Nice definition and clarity

Music and new poetry to discover - win win. Fantastic three dimensional sounds. Epic and tangible.

Very solid, sir. Very, very solid.
: The ground is established

That delay is perfect, whatever you did with it...bravo.
: different levels and timings of delay, I think

Flashes of the soundtracks from some 60s Ed Wood exploitation films, a dancer around a fire.

Trem waves on waves and a beach again.

: There's some muted Les Paul with throbbing amp trem in there somewhere
: Never hurt anyone, a good throb is good for the soul!

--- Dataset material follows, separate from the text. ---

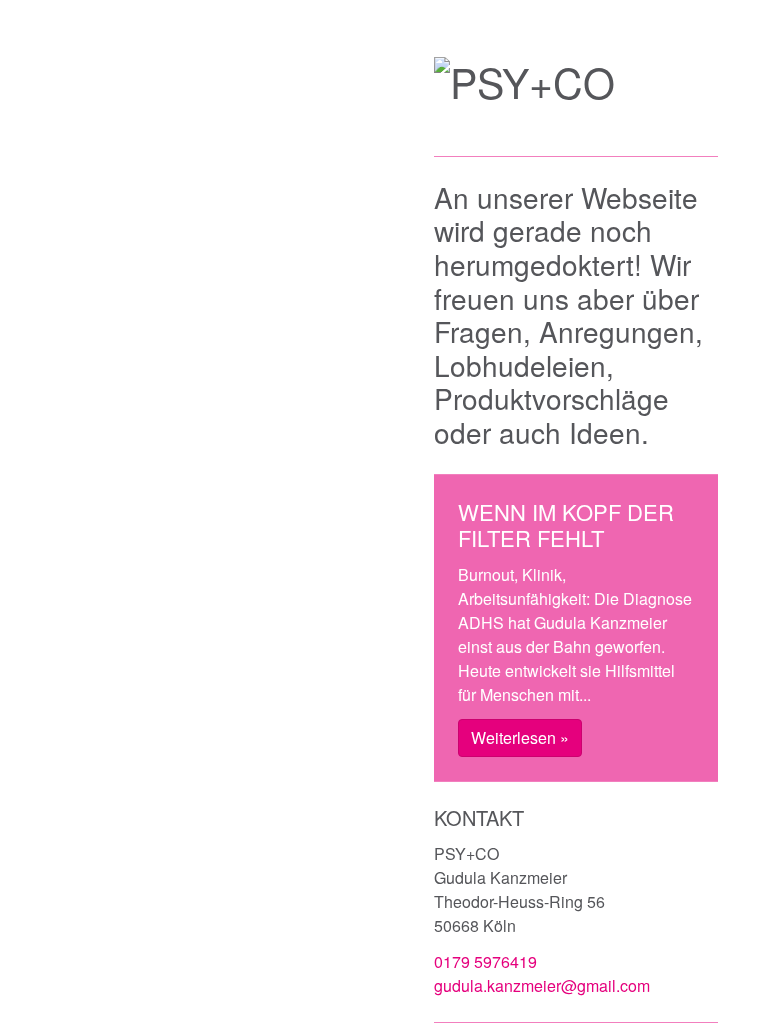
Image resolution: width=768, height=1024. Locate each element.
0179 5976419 (485, 961)
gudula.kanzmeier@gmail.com (542, 985)
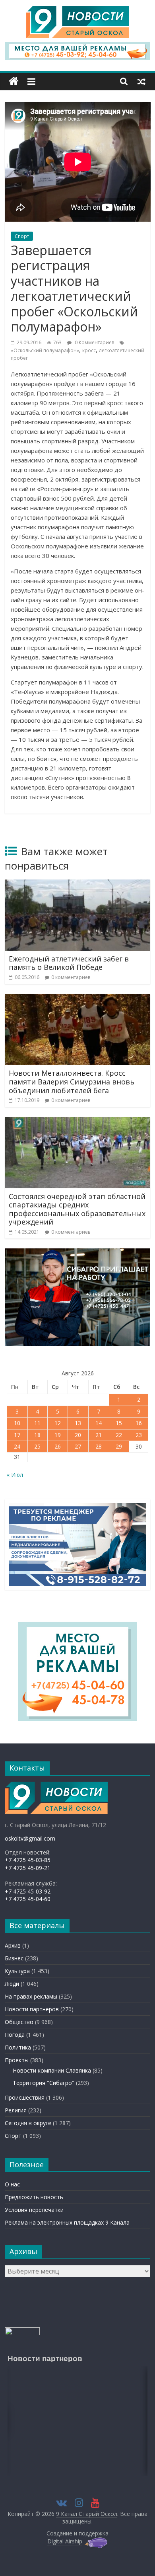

I feel for the poor strings after that much whammy, sir.
: The whammy on this new Strat [it's a Fender from Mexico, but hey] is so well set up - the more you whiplash it, the more it seems to like it!
: Every Fender I own Is Mexican - the older ones were literally just final finished there (fret levelling and painting), and the new ones are ridiculously good, especially if you buy a little above the baseline. It's why I can't stomach what they want for the American ones - for the price of the basic correct Jaguar (of which the Marr Signature is the closest), I was able to spend $50 more and get the not-bottom-barrel Les Paul.
: Les Paul Studios are great - I'm having the bridge pick up changed on mine though - it has mini humbuckers, and while the neck one sounds great the bridge one isn't quite there. I just happened to be browsing in the guitar shops in London's Tin Pan Alley, and I heard one of the shop guys playing one of these Mex Fender Strat, and it sounded so gorgeous. I tried it myself it felt even better. It was a reasonable price too. With what I saved on it I bought some Lace Sensors and had those put in there. I think it rivals the American Standard or what not
- had to add that I don't know where I'd be without my Mexican Fenders. They are the best value and possibly the most versatile guitars I've owned. Not fancy but honest quality. I can't imagine spending so much on another US Fender. My Les Paul is a studio and after a pickup change it is also very nice. sounding.
I spent quite a few years using different Squier Strats, and some other Eastern Strat copies. I ended up with something like 5 of them! But I knew that I needed to get a Fender. But I didn't want to spend huge money .... I thought Mexican Strats might not be much different from Far Eastern Squiers - how wrong was I! My Mex Strat is just perfection. Now, what to do with all those Squiers! The LP Studio provides a fantastic platform for such a mod. as you describe. What were you looking for in the pick up change?
My Les Paul came with 490 or 498 or whatever they are and I hated them. It always sounded like I was outside a gig, all muffled and muddy. I was playing with a kind of grunge ish band and needed something that would scoop and do that metalish sound. Couldn't do it. When it got to ordering time I went for PAF style so it could sparkle and sustain but do blues and clean up too. I went bare knuckle out of curiosity and they are really good. Dynamic and articulate.
: I meant I couldn't order metal hot pickups. Not what I'd always hoped for in my first real Gibson LP
Yea, honestly a good Fender's difference isn't the country of origin, it's just the magic of that piece of wood. I had '64 and '65 Mustangs for years, and dreamed of one particular one for years until I found a replacement. It wasn't the expensive '69RI Japanese model (a fine guitar, but....didn't chase the dreams away), but rather a $300 Squier. I haven't played anything with minibuckers in them for years, but one of the things that attracted to me on the Studio HP I got was it had the same pickups as the '93 one I used to have, so I knew what to expect and I'd be happy if the wood was good.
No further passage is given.